■ **Assignment**
Give back exactly the lines of the material below that start at the line containing "Close the Advanced Sharing dialog with X" and end at the line containing "Image resolution: width=672", and no others.

The data: Begin

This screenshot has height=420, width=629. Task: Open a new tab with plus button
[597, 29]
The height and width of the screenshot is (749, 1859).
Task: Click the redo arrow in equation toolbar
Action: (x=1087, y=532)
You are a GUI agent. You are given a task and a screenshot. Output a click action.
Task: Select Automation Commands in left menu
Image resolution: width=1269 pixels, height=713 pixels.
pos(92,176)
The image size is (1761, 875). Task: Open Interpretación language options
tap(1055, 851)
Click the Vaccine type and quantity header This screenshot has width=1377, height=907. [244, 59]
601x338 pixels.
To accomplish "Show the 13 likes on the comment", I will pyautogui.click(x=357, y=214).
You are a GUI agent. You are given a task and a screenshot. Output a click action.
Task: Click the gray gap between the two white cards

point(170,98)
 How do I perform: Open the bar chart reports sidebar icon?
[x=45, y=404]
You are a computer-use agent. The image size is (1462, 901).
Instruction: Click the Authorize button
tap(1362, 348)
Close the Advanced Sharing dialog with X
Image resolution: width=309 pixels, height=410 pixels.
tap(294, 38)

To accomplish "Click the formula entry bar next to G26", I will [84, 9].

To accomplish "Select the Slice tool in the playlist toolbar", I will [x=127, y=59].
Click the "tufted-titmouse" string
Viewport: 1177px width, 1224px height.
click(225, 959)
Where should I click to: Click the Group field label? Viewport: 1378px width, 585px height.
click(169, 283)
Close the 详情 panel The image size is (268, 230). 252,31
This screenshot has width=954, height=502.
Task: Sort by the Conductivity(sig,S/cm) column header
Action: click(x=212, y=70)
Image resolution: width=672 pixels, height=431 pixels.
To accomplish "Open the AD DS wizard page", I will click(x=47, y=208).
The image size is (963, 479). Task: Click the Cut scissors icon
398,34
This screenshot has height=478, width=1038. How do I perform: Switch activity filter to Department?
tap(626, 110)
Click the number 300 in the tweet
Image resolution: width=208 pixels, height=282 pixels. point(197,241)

The data: End

■ **Written solution**
Close the Advanced Sharing dialog with X
Image resolution: width=309 pixels, height=410 pixels.
tap(294, 38)

To accomplish "Click the formula entry bar next to G26", I will [84, 9].

To accomplish "Select the Slice tool in the playlist toolbar", I will [x=127, y=59].
Click the "tufted-titmouse" string
Viewport: 1177px width, 1224px height.
click(225, 959)
Where should I click to: Click the Group field label? Viewport: 1378px width, 585px height.
click(169, 283)
Close the 详情 panel The image size is (268, 230). 252,31
This screenshot has width=954, height=502.
Task: Sort by the Conductivity(sig,S/cm) column header
Action: click(x=212, y=70)
Image resolution: width=672 pixels, height=431 pixels.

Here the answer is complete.